Once the model, optimizer, and lightning data module is defined (to provide us with train & val dataloaders), we can use the lightning trainer to automatically do our training and validation loops. This not only saves us from writing boilerplate code, but also allows us to better organize our code. We use albumentations to augment our data, and to allow us to apply the <strong>same</strong> transformations on both the image and mask.

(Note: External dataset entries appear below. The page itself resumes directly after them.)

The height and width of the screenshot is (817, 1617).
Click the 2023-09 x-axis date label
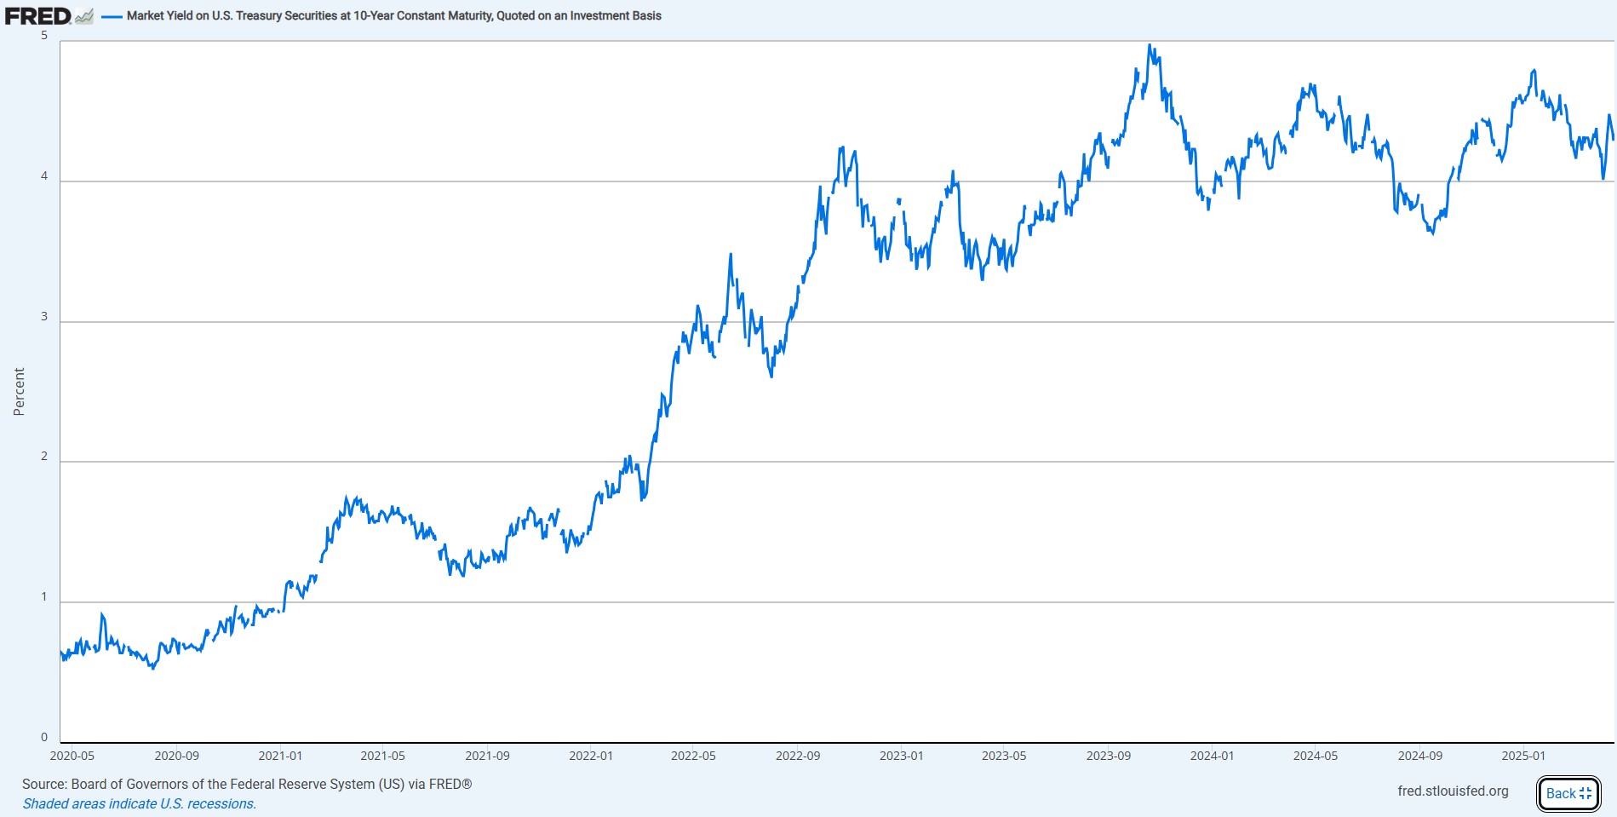tap(1109, 756)
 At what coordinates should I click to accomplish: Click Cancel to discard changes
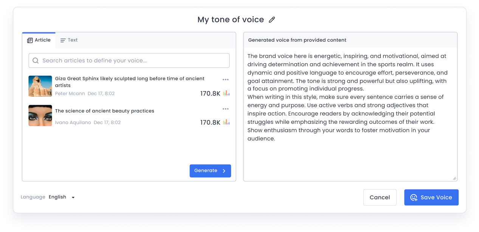pos(380,197)

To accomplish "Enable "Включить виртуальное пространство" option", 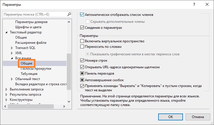I will coord(82,41).
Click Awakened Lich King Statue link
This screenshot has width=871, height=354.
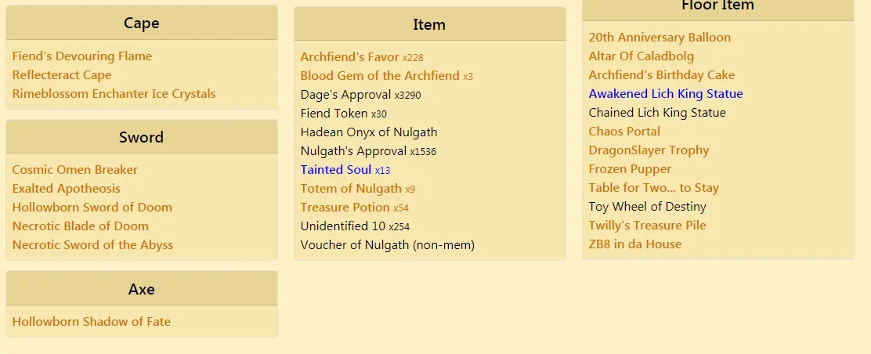coord(666,94)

Callback functions from lightning are also used, in this case it saves the top performing model state based on the validation loss.

In [7]:
import albumentations as A
from albumentations.pytorch import ToTensorV2

torch.cuda.empty_cache()
transform = A.Compose(
    [
        A.Resize(height=360, width=480),
        A.Rotate(limit=45, p=0.7),
        A.HorizontalFlip(p=0.5),
        A.VerticalFlip(p=0.3),
        A.Normalize(
            mean=[0.0, 0.0, 0.0],
            std=[1.0, 1.0, 1.0],
            max_pixel_value=255.0,
        ),
        A.pytorch.ToTensorV2(),
    ]
)
ds = SegmentationDataModule('../input/carvana-image-masking-png/train_images', '../input/carvana-image-masking-png/train_masks', transform=transform)
model = UNET()
if not os.path.isdir('./unet_3'): os.mkdir('./unet_3')
checkpointCallback = pl.callbacks.ModelCheckpoint(dirpath="./unet_3", 
                                                  save_top_k=3, 
                                                  monitor="val_loss",
                                                 filename='{epoch}-{val_loss:.5f}')
if torch.cuda.is_available():
    trainer = pl.Trainer(max_epochs=8, accelerator='gpu', gpus=1, callbacks=[checkpointCallback], profiler='simple')
else:
    trainer = pl.Trainer(max_epochs=7, accelerator='tpu', tpu_cores=8, callbacks=[checkpointCallback], profiler='simple')
trainer.fit(model, ds)

Sanity Checking: 0it [00:00, ?it/s]

Training: 0it [00:00, ?it/s]

Validation: 0it [00:00, ?it/s]

Validation: 0it [00:00, ?it/s]

Validation: 0it [00:00, ?it/s]

Validation: 0it [00:00, ?it/s]

Validation: 0it [00:00, ?it/s]

Validation: 0it [00:00, ?it/s]

Validation: 0it [00:00, ?it/s]

Validation: 0it [00:00, ?it/s]

# Utility Functions

Here we define three utility functions:
  1. **save_images**(model, loader, folder, device)
      - This is used to save predictions and their corresponding masks from a specified model across a specified dataloader.
      - Device can be set to cpu if not running on gpu
  2. **get_concat_v**(im1, im2)
      - This is used to later concatenate the prediction and mask images we create using save_image.
      - im1 & im2 are PIL.Image objects
  3. **merge_photos**(src_folder, dst_folder, remove_single)
      - This is used to read and concatenate the prediction and mask images using the previously defined get_concat_v().
      - remove_single can be set to False to save the unmerged images

In [8]:
def save_images(model, loader, folder='val_img', device='cuda'):
    model.eval()
    if not os.path.isdir(folder):
        os.mkdir(folder)
    model.to(device=device)
    for idx, (x, y) in enumerate(loader):
        x = x.to(device=device)
        y = y.to(device=device)
        with torch.no_grad():
            preds = torch.sigmoid(model(x).cuda())
            preds = (preds > 0.5).float()
        torchvision.utils.save_image(
            preds, f"{folder}/pred_{idx}.png"
        )
        torchvision.utils.save_image(y, f"{folder}/mask_{idx}.png")       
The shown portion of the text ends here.